Times are tough for some retailers: Price pressures continue to increase, and digital grocery shopping growth is speeding up changes in shopper needs and behaviors.
Grocers that focus on maximizing their value perception, however, are rising to the top of the industry. Built on a core of price and quality, stronger value perception results in better emotional connection and improved financial performance for retailers. In dunnhumby’s Retailer Preference Index: Grocery Channel Edition, released in January 2019, it’s reported that among the 56 largest U.S. grocers, the top 13 excel in value perception. In fact, the top group’s sales growth is two times greater than that of retailers in the second quartile and nine times above that of retailers in the bottom two quartiles. In short, shoppers’ perception of the value that a store offers has a big impact on the store’s bottom line.
Most of these top 13 retailers are non-traditional grocers that have created highly targeted offerings designed to boost value perception for their customers. More traditional regional grocers, on the other hand, tend to have relatively poorer performing financials and/or emotional bonds and lower value perception, according to dunnhumby’s report.

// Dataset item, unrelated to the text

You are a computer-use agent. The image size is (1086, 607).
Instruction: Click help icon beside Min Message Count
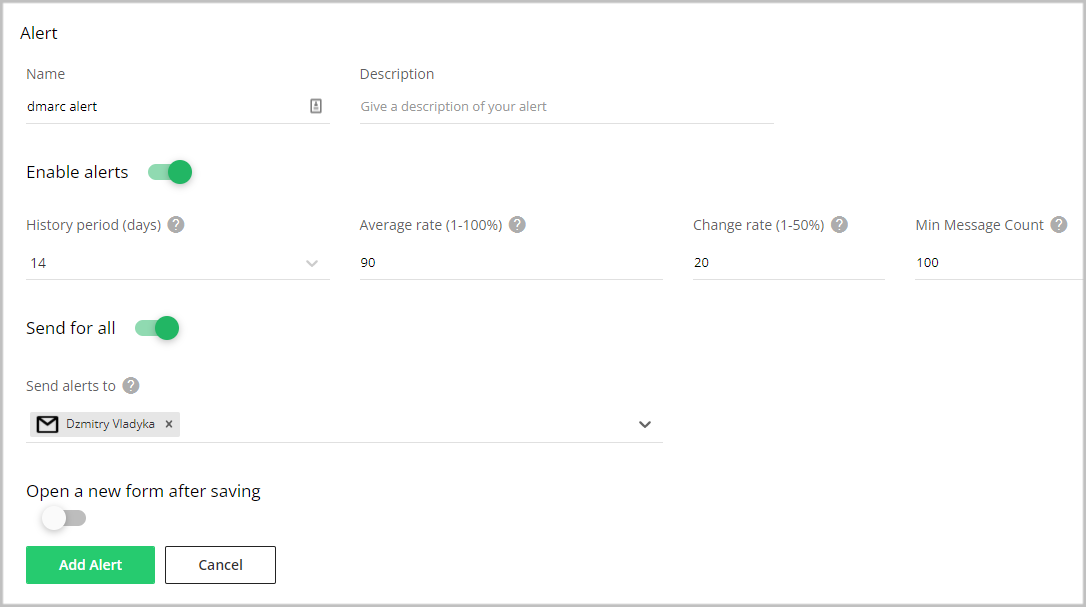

Some traditional regional retailers also rely on rewards, promotions and discounts to contribute to sales growth, which can add to their financial difficulties.
So what else creates value?
Value Core: Pricing and Quality rule
Perceived prices are the most important factor to customers deciding which retailer deserves their loyalty. Desirable private brands can be a key element of overall pricing perception overall, with many of the most successful traditional regional grocers offering strong private brands that complement highly relevant assortments.
Quality is the second-biggest determinant of value perception, and customers don’t generally distinguish between quality of assortment and quality of the store experience, according to dunnhumby. To improve quality perception of their assortment, retailers need to upgrade the quality perception of their store experience too.
Well-executed digital investment certainly has the potential to help drive higher value perception, and most retailers are already looking at differentiating themselves through digital platforms. But digital that comes at the expense of the value core can weaken customer loyalty and financial performance, so it’s important to have retail basics firmly in place before spending digital dollars. Dazzling online platforms won’t compensate for mismanaged out-of-stocks and uncompetitive pricing.
To maximize digital investment, retailers must be good at price and be a desired destination for center store products (but not necessarily fresh products), according to dunnhumby’s report. Beyond providing a convenient, easy online shopping experience, the most successful digital retailers maintain a well-priced offering of digitally in-demand, center store products on a scale that reaches a wide audience in their target markets.
A value core built on a strong foundation of price and quality will continue to be the most essential building block for retailers as they seek to maximize financial performance in the increasingly digital and fragmented grocery marketplace.